Para advogado, anistia já decretada dispensa nova investigação sobre sua motivação política

Comissão diz que não pode cassar anistias

DA SUCURSAL DE BRASÍLIA

O presidente da Comissão da Anistia do Ministério da Justiça, o advogado Marcello Lavenére Machado, disse que não tem poderes legais para questionar anistias feitas em anos anteriores, por outros ministérios.
"Tudo o que eu tenho a fazer não é mais rever essa anistia dele, a lei não me deu poderes para dizer assim: "Olha, você foi anistiado erradamente e estou cassando sua anistia". Eu não tenho poderes para cassar a anistia", disse Lavenére. Segundo ele, o que a comissão faz é ratificar a anistia e dar a progressão da aposentadoria excepcional para a indenização.
"Quando chega uma pessoa já anistiada, a gente não revê o ato da anistia, porque já está anistiado, algum órgão do Estado já anistiou", diz. Segundo o presidente da comissão, no entanto, já houve alguns casos que ele "encaminhou para que fossem cassados", submetendo à análise do Ministério da Justiça.
"Quase 50% dos processos que tramitam na comissão agora é de pessoas já anistiadas, que já receberam anistia a partir de 1979, que há 20, 25 anos já estão recebendo [aposentadoria excepcional]", disse Lavenére.
O advogado disse que a anistia decretada por ministérios diversos faz dispensar uma nova investigação da comissão a respeito da motivação política. "Muitos desses processos estavam no ministério, o anistiando se habilitou, o órgão examinou e deu a anistia."
Lavenére disse que a comissão costuma fazer diligências para checar alegações dos requerentes da anistia. "Estou na comissão porque sou do lado da anistia. Quero ajudar os anistiados, mas quero ajudar os que têm direito à anistia, não os que querem se aproveitar da anistia", disse.
Negou que os processos da comissão sejam secretos. Segundo ele, "o que faz com que se tenha cuidado de tornar esses processos acessíveis a qualquer um" são os relatos, que eventualmente integram processos, de supostas situações "dramáticas", como torturas e problemas familiares.

## Informações exibidas
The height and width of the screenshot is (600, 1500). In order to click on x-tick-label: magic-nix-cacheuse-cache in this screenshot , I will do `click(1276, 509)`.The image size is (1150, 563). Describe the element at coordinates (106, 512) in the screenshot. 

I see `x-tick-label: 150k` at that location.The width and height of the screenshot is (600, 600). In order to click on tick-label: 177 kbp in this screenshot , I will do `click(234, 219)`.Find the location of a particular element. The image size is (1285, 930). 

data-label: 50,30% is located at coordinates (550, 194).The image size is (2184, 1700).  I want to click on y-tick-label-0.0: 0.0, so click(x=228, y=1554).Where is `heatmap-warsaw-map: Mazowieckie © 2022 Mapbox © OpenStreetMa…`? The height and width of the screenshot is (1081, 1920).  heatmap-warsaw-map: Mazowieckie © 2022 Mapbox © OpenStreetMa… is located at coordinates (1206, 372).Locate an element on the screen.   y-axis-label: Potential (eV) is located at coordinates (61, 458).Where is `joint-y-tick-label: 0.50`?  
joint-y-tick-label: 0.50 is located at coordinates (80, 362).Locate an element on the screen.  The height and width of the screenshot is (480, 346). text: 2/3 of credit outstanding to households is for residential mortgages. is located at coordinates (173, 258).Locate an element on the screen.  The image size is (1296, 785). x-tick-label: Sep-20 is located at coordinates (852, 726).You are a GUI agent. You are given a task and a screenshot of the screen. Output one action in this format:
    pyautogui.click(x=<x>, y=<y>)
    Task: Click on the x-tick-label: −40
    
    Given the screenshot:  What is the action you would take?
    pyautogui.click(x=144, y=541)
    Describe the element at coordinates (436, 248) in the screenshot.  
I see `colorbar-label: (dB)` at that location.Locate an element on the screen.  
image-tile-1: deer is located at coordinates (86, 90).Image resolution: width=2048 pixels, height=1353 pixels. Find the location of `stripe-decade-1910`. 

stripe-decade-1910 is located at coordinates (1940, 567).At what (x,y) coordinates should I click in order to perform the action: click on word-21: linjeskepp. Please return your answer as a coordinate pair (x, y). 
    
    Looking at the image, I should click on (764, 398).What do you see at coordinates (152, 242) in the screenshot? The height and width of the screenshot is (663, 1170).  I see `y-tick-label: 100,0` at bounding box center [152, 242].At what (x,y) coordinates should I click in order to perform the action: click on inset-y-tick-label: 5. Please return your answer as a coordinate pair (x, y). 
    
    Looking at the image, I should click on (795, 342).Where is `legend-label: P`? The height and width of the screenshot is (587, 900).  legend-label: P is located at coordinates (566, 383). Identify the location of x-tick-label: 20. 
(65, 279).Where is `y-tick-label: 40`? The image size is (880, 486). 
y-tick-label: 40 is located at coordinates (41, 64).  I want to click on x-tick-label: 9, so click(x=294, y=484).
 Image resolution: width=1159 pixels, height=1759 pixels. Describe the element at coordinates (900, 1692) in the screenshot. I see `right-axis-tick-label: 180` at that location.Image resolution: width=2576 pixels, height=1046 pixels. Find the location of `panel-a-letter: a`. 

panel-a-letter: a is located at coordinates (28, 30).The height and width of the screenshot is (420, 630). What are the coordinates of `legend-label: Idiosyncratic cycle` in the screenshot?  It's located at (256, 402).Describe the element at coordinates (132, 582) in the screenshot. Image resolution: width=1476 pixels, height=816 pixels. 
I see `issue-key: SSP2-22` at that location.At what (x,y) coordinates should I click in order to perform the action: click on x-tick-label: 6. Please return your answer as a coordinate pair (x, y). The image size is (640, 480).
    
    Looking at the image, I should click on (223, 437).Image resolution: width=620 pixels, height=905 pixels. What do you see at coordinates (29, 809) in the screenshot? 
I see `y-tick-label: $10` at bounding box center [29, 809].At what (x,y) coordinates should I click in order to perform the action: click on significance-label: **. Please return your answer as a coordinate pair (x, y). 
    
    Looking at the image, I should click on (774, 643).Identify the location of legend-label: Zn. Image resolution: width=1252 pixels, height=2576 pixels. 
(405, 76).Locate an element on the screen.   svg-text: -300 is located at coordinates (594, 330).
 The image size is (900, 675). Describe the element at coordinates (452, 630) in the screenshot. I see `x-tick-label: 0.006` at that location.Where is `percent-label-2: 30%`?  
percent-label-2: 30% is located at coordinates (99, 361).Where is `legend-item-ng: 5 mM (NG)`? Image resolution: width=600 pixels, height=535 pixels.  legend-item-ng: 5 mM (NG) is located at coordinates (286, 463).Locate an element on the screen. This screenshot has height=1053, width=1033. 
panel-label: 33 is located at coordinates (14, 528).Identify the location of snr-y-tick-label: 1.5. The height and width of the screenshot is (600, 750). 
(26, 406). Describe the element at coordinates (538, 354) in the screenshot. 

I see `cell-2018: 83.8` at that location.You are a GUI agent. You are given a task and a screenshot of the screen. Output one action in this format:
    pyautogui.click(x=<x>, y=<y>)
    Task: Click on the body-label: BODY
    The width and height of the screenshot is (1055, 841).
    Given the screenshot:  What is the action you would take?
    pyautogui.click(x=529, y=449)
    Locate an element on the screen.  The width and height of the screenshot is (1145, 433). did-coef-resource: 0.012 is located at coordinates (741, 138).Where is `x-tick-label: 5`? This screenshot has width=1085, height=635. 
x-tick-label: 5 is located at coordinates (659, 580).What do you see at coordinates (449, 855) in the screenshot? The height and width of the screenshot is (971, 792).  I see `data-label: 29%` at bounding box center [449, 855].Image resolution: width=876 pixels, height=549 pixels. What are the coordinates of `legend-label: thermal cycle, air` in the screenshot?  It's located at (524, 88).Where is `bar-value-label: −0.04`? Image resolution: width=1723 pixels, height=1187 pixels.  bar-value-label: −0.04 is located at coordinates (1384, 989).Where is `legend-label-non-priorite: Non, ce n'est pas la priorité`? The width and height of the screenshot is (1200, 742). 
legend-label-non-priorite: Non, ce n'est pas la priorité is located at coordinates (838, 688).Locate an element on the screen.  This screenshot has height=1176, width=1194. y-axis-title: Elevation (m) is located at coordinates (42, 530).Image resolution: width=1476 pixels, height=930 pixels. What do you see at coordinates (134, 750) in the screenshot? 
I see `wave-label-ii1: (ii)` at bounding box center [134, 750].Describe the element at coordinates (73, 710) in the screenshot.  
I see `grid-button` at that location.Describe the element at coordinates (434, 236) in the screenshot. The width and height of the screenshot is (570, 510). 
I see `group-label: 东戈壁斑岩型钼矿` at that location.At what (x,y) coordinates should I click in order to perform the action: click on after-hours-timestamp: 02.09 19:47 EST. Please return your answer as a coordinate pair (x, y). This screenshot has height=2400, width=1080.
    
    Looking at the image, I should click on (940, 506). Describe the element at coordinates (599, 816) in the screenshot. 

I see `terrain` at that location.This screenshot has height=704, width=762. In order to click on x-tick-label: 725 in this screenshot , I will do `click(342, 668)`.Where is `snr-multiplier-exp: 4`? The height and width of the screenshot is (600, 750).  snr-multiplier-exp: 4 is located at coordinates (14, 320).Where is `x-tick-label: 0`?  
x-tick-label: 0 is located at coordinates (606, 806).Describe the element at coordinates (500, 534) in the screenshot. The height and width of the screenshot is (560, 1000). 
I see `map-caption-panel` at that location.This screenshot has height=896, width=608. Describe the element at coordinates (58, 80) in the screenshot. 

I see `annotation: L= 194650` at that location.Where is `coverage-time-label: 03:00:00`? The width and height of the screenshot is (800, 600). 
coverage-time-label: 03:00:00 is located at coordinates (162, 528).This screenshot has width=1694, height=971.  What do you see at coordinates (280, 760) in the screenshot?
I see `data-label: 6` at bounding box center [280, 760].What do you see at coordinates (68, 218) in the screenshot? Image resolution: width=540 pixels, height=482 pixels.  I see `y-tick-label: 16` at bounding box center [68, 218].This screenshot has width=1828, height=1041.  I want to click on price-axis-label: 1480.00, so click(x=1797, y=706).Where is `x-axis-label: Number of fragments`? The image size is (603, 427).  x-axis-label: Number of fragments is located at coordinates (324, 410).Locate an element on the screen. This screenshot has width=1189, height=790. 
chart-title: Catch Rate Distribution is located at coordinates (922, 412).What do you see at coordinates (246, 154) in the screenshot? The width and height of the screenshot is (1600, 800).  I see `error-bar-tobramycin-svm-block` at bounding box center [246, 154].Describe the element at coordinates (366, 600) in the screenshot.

## Lista de tarefas
A. No texto sobre a Comissão da Anistia, quem preside a comissão do Ministério da Justiça?
B. Dê seguimento ao texto sobre a Comissão da Anistia a partir da última frase.
O material não tem nenhuma relação com o texto sobre a Comissão da Anistia.

## Respostas dos exercícios
A. O advogado Marcello Lavenére Machado.

B.
Segundo o presidente, ele pode ou não autorizar que jornalistas vejam os processos, desde que faça análise anterior e decida, em caráter pessoal, que os relatos não afetam a intimidade do anistiado.
Lavenére contou que a comissão barrou "de 7.000 a 8.000 pedidos" de vereadores que queriam ser indenizados, quando na verdade teriam direito apenas à contagem do tempo de serviço. "Às vezes aparecem bolsões de requerimento. Temos identificado aqui e acolá que tem havido pessoas que se aproveitam dessa credibilidade [da comissão]. Associações ditas de anistiados políticos, escritórios de intermediação de serviços, advogados", disse Lavenére.
O economista Fernando Talma Sarmento Sampaio, 66, anistiado pela Petrobras, disse que embora tenha trabalhado para governadores biônicos, indicados pela ditadura, foi demitido na Petrobras sob acusação de "atividades políticas", porque um outro trabalhador, interrogado, teria fornecido ao Exército uma lista de petroleiros que estariam atuando para partidos de esquerda.
Sampaio disse que se considerava "de esquerda", mas criticou, com palavrões, o Partido Comunista. Segundo ele, os comunistas eram "vagabundos", que "se borravam nas calças". Sampaio diz que sentiu os efeitos do registro da causa de sua demissão nos órgãos de segurança "ao longo da vida", porque sempre que tentava cargo público, alguma área do Exército colocava objeções.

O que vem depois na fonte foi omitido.